Automated troubleshooting

AI-powered AIOps platforms automatically identify the root cause of network outages and recommend remediation steps, significantly reducing mean time to repair (MTTR).

Intelligent security

AI analyzes network traffic patterns to detect and prevent security threats, including malware and unauthorized access. This provides a more proactive and adaptive security posture.

Dynamic optimization

AI algorithms continuously optimize network performance by dynamically adjusting traffic routing, bandwidth allocation, and other parameters based on real-time conditions.

AI transformation overview

AI is rapidly changing how organizations manage and optimize their network hardware. Vendors are implementing AI/ML capabilities to automate tasks like provisioning, troubleshooting, and security patching. AI-driven AIOps platforms analyze telemetry data to predict hardware failures, reroute traffic during congestion, and identify security threats through behavioral analysis.

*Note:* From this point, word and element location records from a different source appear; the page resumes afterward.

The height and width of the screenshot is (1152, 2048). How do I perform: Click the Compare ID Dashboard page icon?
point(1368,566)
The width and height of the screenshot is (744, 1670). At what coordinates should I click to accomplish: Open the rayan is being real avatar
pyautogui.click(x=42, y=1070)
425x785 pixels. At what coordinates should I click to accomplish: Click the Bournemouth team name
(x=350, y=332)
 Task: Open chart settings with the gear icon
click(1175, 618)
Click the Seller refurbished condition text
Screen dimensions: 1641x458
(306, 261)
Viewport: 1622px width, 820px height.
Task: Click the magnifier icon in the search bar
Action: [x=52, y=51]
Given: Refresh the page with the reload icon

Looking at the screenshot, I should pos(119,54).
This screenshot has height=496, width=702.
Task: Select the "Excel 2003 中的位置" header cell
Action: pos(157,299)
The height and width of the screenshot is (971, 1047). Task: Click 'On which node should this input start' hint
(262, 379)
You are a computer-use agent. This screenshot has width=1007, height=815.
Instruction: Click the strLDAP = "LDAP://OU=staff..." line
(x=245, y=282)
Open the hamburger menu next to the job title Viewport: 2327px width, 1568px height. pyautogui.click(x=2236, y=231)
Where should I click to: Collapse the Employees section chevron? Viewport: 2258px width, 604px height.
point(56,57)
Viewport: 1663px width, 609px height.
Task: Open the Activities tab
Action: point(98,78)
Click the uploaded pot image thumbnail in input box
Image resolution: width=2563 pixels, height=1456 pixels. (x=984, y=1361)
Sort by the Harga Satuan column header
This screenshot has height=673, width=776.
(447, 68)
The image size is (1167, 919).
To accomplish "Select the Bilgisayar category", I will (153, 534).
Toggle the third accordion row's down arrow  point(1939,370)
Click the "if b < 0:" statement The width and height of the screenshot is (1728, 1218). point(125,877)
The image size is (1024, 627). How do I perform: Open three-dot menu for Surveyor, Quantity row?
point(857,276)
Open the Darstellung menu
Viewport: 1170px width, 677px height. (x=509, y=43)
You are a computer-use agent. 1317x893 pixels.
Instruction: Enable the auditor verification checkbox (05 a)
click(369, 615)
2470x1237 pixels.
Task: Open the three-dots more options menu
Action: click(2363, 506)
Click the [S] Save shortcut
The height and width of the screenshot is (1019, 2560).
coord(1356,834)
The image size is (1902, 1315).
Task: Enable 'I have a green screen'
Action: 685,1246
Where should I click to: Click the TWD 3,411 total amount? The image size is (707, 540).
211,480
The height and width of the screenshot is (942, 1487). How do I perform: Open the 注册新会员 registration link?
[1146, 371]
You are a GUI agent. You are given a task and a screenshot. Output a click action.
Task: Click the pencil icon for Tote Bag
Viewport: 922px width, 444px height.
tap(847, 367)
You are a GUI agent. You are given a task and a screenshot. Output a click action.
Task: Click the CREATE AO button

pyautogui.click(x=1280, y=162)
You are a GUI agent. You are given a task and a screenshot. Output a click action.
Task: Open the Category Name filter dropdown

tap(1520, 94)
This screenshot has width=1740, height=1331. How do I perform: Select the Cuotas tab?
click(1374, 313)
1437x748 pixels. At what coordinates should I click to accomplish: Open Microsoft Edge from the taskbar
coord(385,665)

This shift is driven by the need for greater agility, reduced downtime, and enhanced security in the face of growing network complexity and the explosion of IoT devices. Challenges remain in integrating AI features with existing systems and ensuring data quality for accurate AI predictions. Large Language Models (LLMs) are also finding use in generating configuration code and providing natural language interfaces for network management.

AI benefits and ROI

Organizations adopting AI in hardware are seeing measurable improvements across key performance metrics.

< 4 hours
Mean Time to Repair (MTTR)
AI-driven automated troubleshooting reduces the time it takes to resolve network issues.
> 95%
Change Success Rate
AI-powered automation minimizes errors during network changes.
67%
Admin Time Savings
AI-driven ambient capture and automation reduces manual tasks.
80 days faster
breach containment
Organizations using extensive security AI and automation identified and contained breaches significantly faster.
99.9%+
Network Availability
Predictive maintenance and automated failover ensure high network uptime.

Questions to ask about AI

Use these questions when evaluating vendors to assess the depth and maturity of their AI capabilities.

Hardware RFP guide
  • What AI/ML models power the AIOps features?
  • How is the AI training data sourced and updated?
  • What is the roadmap for AI-powered features?
  • How does the platform handle AI bias and ensure explainability?

Risks and challenges

Data Quality Issues

AI models are only as good as their training data. Inaccurate or incomplete telemetry data can lead to flawed predictions and suboptimal network management.

Mitigation

Implement robust data governance practices and regularly audit the quality of network telemetry data.

Integration Complexity

Integrating AI-powered AIOps platforms with existing network infrastructure and management tools can be complex and time-consuming, requiring significant IT resources.

Mitigation

Prioritize vendors with pre-built integrations and open APIs to streamline integration efforts.

Skills Gap

Effectively leveraging AI in network management requires specialized skills in data science, machine learning, and network automation, which may be lacking in existing IT teams.

Mitigation

Invest in training and development programs to upskill IT staff or partner with managed service providers with AI expertise.

Shadow AI

Unmanaged AI tools and IoT devices can bypass security protocols. Modern network hardware can identify these traffic patterns and block them or alert the security team.

Mitigation

Implement network hardware that can identify and secure unmanaged devices automatically.

Future outlook

The future of network hardware is moving towards fully autonomous networking, where AI and ML manage the network without human intervention. AIOps will become increasingly sophisticated, with self-healing networks that can predict hardware failures, automatically reroute traffic, and identify security threats.

As GenAI workloads continue to grow, hardware will evolve to support massive data throughput and complex traffic patterns, leading to the development of AI-optimized server racks and ultra-high-speed Ethernet standards. RAG (Retrieval-Augmented Generation) will be used to provide accurate, contextual responses to network management queries by pulling from company knowledge bases, and AI Copilots will assist network engineers in complex tasks.